(Beginning of Given entries)

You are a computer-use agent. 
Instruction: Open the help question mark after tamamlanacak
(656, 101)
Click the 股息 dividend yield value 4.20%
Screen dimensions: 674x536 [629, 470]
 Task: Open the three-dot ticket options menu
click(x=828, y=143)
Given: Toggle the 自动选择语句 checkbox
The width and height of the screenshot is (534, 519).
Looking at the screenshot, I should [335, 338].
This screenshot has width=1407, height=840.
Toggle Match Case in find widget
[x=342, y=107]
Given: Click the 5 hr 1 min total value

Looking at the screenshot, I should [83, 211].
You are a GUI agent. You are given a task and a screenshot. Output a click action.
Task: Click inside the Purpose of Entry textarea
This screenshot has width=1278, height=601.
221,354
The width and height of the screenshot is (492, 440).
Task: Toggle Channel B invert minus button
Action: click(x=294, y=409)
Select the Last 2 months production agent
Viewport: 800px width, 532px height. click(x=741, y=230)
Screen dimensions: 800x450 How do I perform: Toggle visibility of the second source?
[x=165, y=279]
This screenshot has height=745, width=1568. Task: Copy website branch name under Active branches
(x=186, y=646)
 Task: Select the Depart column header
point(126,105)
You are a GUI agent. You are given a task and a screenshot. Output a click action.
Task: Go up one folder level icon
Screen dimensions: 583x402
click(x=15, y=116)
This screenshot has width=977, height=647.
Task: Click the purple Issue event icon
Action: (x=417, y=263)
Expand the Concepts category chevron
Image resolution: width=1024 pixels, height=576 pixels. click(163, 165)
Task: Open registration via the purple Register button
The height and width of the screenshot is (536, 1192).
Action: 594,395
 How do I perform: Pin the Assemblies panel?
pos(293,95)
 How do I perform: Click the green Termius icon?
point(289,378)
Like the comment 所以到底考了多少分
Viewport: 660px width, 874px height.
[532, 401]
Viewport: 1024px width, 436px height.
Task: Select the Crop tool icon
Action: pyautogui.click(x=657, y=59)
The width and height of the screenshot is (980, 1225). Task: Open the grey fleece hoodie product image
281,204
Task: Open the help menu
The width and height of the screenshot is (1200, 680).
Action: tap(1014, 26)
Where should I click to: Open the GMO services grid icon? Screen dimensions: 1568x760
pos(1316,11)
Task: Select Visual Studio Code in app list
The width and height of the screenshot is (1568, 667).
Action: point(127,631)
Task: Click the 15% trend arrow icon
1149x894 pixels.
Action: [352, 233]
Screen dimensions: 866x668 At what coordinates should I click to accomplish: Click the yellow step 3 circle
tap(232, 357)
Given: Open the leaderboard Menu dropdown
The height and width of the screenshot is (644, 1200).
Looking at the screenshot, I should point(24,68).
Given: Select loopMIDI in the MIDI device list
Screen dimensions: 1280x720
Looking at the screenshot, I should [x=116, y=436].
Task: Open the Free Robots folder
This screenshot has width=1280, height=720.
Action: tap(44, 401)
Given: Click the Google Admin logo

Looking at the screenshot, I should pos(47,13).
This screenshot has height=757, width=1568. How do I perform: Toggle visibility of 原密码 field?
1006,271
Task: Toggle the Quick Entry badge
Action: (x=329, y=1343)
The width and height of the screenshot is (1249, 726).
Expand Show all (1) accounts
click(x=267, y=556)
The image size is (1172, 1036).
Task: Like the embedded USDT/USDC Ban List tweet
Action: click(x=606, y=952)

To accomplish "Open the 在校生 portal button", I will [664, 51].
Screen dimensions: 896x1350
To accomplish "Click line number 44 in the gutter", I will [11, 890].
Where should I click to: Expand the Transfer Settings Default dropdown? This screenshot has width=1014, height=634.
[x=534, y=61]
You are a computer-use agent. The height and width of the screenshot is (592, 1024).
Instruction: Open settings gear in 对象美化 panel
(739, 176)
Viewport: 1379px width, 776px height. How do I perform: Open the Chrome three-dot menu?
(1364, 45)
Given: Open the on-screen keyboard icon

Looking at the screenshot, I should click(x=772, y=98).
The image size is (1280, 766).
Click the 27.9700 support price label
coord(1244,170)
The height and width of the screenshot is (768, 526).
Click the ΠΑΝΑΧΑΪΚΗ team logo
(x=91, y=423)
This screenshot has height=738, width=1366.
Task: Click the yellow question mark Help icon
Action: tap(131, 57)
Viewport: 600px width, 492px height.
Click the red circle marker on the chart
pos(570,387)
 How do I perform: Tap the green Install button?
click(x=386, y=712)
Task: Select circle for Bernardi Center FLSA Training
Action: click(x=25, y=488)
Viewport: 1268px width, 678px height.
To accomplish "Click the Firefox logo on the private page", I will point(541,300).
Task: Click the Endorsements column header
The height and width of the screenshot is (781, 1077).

(End of Given entries)

(Exercise goal): Transcribe the data in full, keeping every character.

(The answer):
You are a computer-use agent. 
Instruction: Open the help question mark after tamamlanacak
(656, 101)
Click the 股息 dividend yield value 4.20%
Screen dimensions: 674x536 [629, 470]
 Task: Open the three-dot ticket options menu
click(x=828, y=143)
Given: Toggle the 自动选择语句 checkbox
The width and height of the screenshot is (534, 519).
Looking at the screenshot, I should [335, 338].
This screenshot has width=1407, height=840.
Toggle Match Case in find widget
[x=342, y=107]
Given: Click the 5 hr 1 min total value

Looking at the screenshot, I should [83, 211].
You are a GUI agent. You are given a task and a screenshot. Output a click action.
Task: Click inside the Purpose of Entry textarea
This screenshot has width=1278, height=601.
221,354
The width and height of the screenshot is (492, 440).
Task: Toggle Channel B invert minus button
Action: click(x=294, y=409)
Select the Last 2 months production agent
Viewport: 800px width, 532px height. click(x=741, y=230)
Screen dimensions: 800x450 How do I perform: Toggle visibility of the second source?
[x=165, y=279]
This screenshot has height=745, width=1568. Task: Copy website branch name under Active branches
(x=186, y=646)
 Task: Select the Depart column header
point(126,105)
You are a GUI agent. You are given a task and a screenshot. Output a click action.
Task: Go up one folder level icon
Screen dimensions: 583x402
click(x=15, y=116)
This screenshot has width=977, height=647.
Task: Click the purple Issue event icon
Action: (x=417, y=263)
Expand the Concepts category chevron
Image resolution: width=1024 pixels, height=576 pixels. click(163, 165)
Task: Open registration via the purple Register button
The height and width of the screenshot is (536, 1192).
Action: 594,395
 How do I perform: Pin the Assemblies panel?
pos(293,95)
 How do I perform: Click the green Termius icon?
point(289,378)
Like the comment 所以到底考了多少分
Viewport: 660px width, 874px height.
[532, 401]
Viewport: 1024px width, 436px height.
Task: Select the Crop tool icon
Action: pyautogui.click(x=657, y=59)
The width and height of the screenshot is (980, 1225). Task: Open the grey fleece hoodie product image
281,204
Task: Open the help menu
The width and height of the screenshot is (1200, 680).
Action: tap(1014, 26)
Where should I click to: Open the GMO services grid icon? Screen dimensions: 1568x760
pos(1316,11)
Task: Select Visual Studio Code in app list
The width and height of the screenshot is (1568, 667).
Action: point(127,631)
Task: Click the 15% trend arrow icon
1149x894 pixels.
Action: [352, 233]
Screen dimensions: 866x668 At what coordinates should I click to accomplish: Click the yellow step 3 circle
tap(232, 357)
Given: Open the leaderboard Menu dropdown
The height and width of the screenshot is (644, 1200).
Looking at the screenshot, I should point(24,68).
Given: Select loopMIDI in the MIDI device list
Screen dimensions: 1280x720
Looking at the screenshot, I should [x=116, y=436].
Task: Open the Free Robots folder
This screenshot has width=1280, height=720.
Action: tap(44, 401)
Given: Click the Google Admin logo

Looking at the screenshot, I should pos(47,13).
This screenshot has height=757, width=1568. How do I perform: Toggle visibility of 原密码 field?
1006,271
Task: Toggle the Quick Entry badge
Action: (x=329, y=1343)
The width and height of the screenshot is (1249, 726).
Expand Show all (1) accounts
click(x=267, y=556)
The image size is (1172, 1036).
Task: Like the embedded USDT/USDC Ban List tweet
Action: click(x=606, y=952)

To accomplish "Open the 在校生 portal button", I will [664, 51].
Screen dimensions: 896x1350
To accomplish "Click line number 44 in the gutter", I will [11, 890].
Where should I click to: Expand the Transfer Settings Default dropdown? This screenshot has width=1014, height=634.
[x=534, y=61]
You are a computer-use agent. The height and width of the screenshot is (592, 1024).
Instruction: Open settings gear in 对象美化 panel
(739, 176)
Viewport: 1379px width, 776px height. How do I perform: Open the Chrome three-dot menu?
(1364, 45)
Given: Open the on-screen keyboard icon

Looking at the screenshot, I should click(x=772, y=98).
The image size is (1280, 766).
Click the 27.9700 support price label
coord(1244,170)
The height and width of the screenshot is (768, 526).
Click the ΠΑΝΑΧΑΪΚΗ team logo
(x=91, y=423)
This screenshot has height=738, width=1366.
Task: Click the yellow question mark Help icon
Action: tap(131, 57)
Viewport: 600px width, 492px height.
Click the red circle marker on the chart
pos(570,387)
 How do I perform: Tap the green Install button?
click(x=386, y=712)
Task: Select circle for Bernardi Center FLSA Training
Action: click(x=25, y=488)
Viewport: 1268px width, 678px height.
To accomplish "Click the Firefox logo on the private page", I will point(541,300).
Task: Click the Endorsements column header
The height and width of the screenshot is (781, 1077).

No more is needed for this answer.